Старик, отец жены и хозяин квартиры, вошел на кухню, когда опохмелившийся Лузгин повествовал друзьям про Казанлык. Лузгин из вежливости встал; гости сидели как сидели, лишь мастер Лыткин тронул старика за руку и кивнул на свободное место.
- И ты садись, Володя, - распорядился мастер. - Степаныч, лихие вещи твой зятек сообщает. Да, пришлось пережить мужику… Ты пиво будешь?
- Нет, - сказал старик.
Был он выбрит, в дорогих очках, светлой рубашке и брюках для выхода. Сам Лузгин был одет в стариковское - рубашка в полоску и брюки попроще, и внезапно кожей ощутил холодок чужой одежды, слегка великоватой.

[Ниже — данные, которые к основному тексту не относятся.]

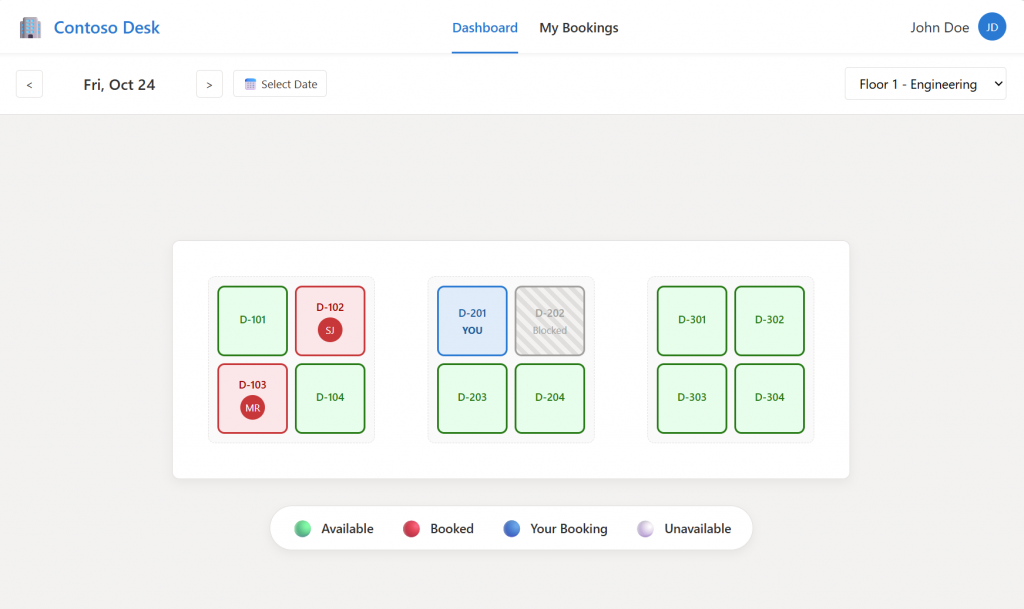Open the Floor 1 - Engineering dropdown

pyautogui.click(x=925, y=84)
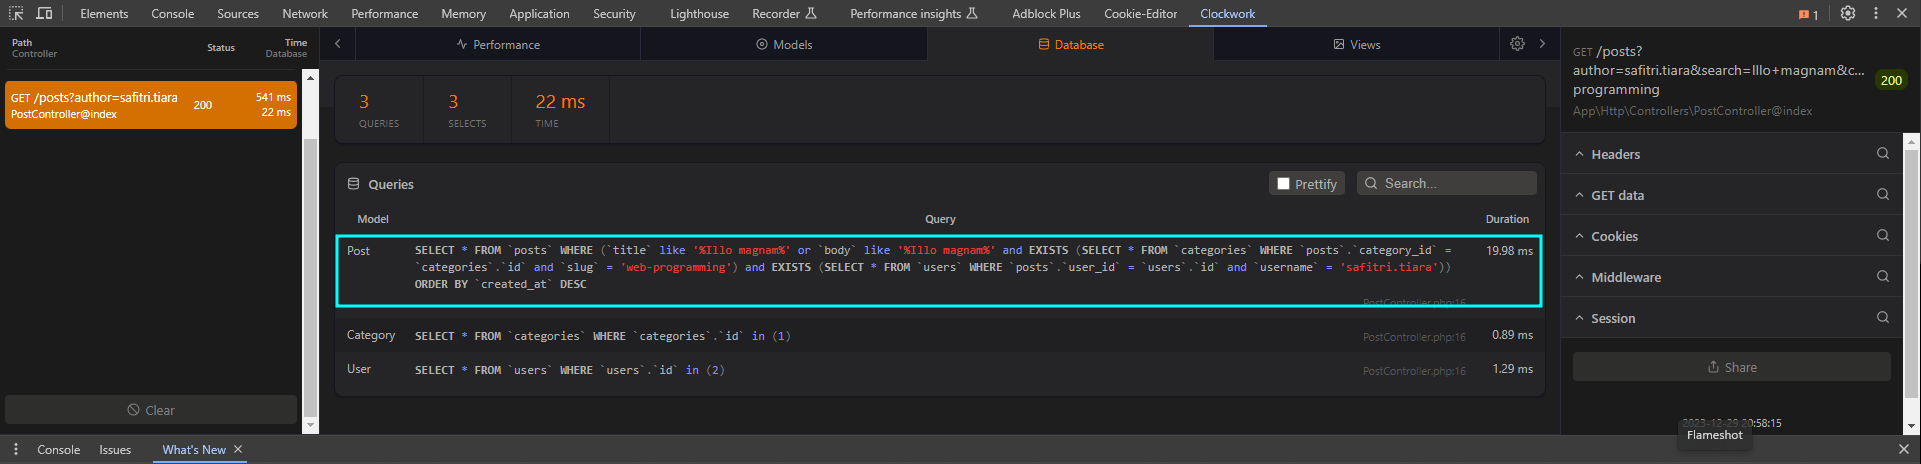Click the right arrow to scroll tabs

pyautogui.click(x=1542, y=44)
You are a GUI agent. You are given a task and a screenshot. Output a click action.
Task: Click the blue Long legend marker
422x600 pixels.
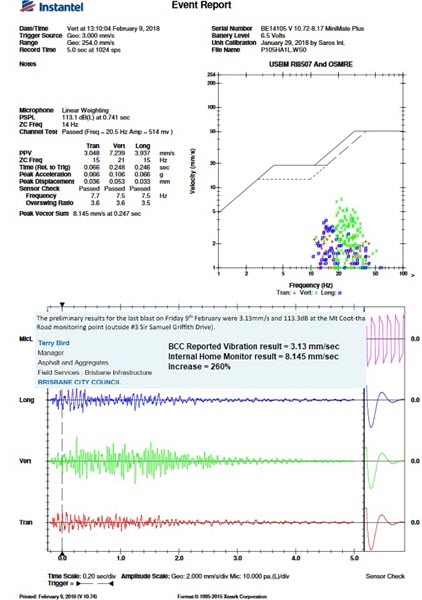340,293
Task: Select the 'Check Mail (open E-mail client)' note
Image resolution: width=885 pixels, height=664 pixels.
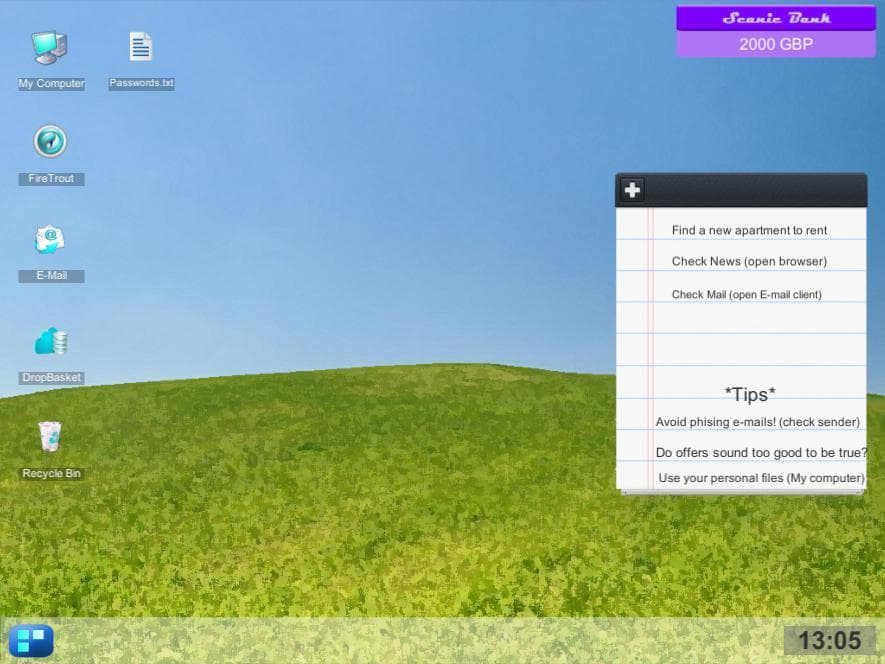Action: pyautogui.click(x=746, y=295)
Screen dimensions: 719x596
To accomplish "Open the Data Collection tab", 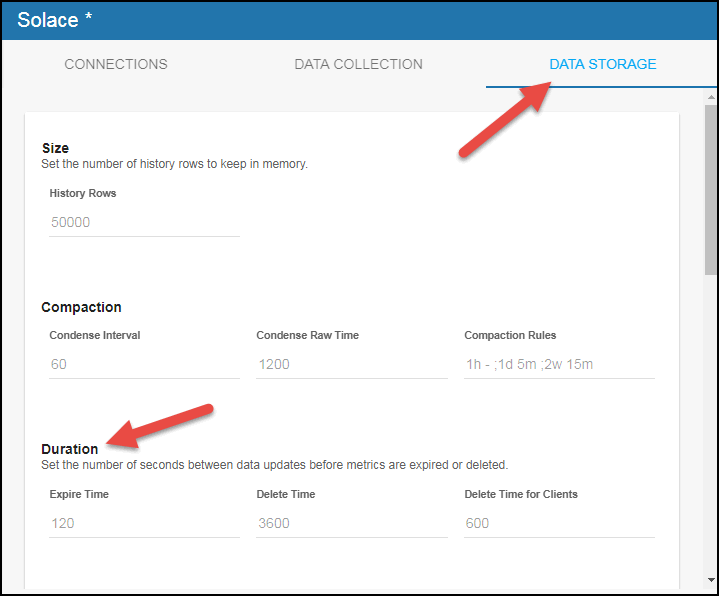I will 358,64.
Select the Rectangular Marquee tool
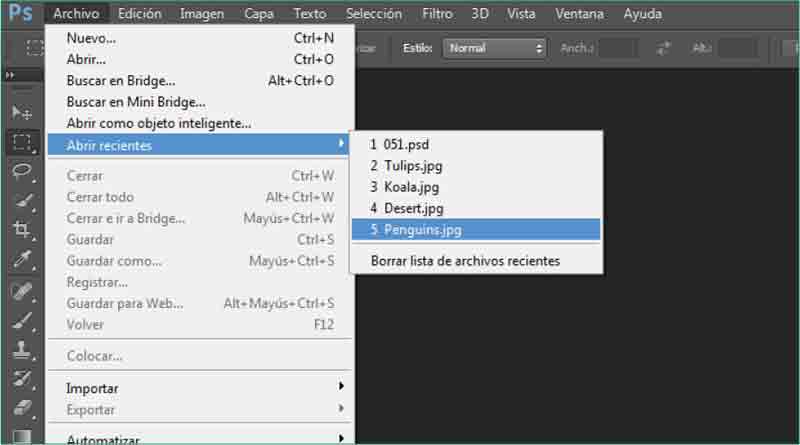This screenshot has height=445, width=800. point(21,142)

Старик был крупным, плотным, с тяжелым скуластым лицом и неспешными властными жестами. Лузгин молча наблюдал, как тесть передвигается по кухне, наливает в кружку невнятного цвета прозрачную жидкость из банки, стоящей на подоконнике, присаживается к столу… Однажды тележурналист Лузгин приехал в этот город со съемочной группой делать репортаж о буровой бригаде. Понадобился вертолет. Лузгин пришел в приемную, назвался, секретарша упорхнула в кабинет и выпорхнула, улыбаясь, с вестью, что "генерал" распорядился, ждите в гостинице, за вами приедут. "Я его зять, - сказал Лузгин. - Могу ли я?" - "Сейчас узнаю", - уже другой улыбкой одарила его секретарша и вскоре сообщила с оскалом третьего типа на гладком лице: "Простите, генеральный очень занят". Лузгин прием запомнил и больше в этот город старался не летать, да его и не звали, чему Лузгин совсем не огорчался: область была огромной, звенела по стране, и объевшийся журналистским вниманием "город первопроходцев" уже отходил в тень новых адресов, так что было куда плыть и летать за сюжетами.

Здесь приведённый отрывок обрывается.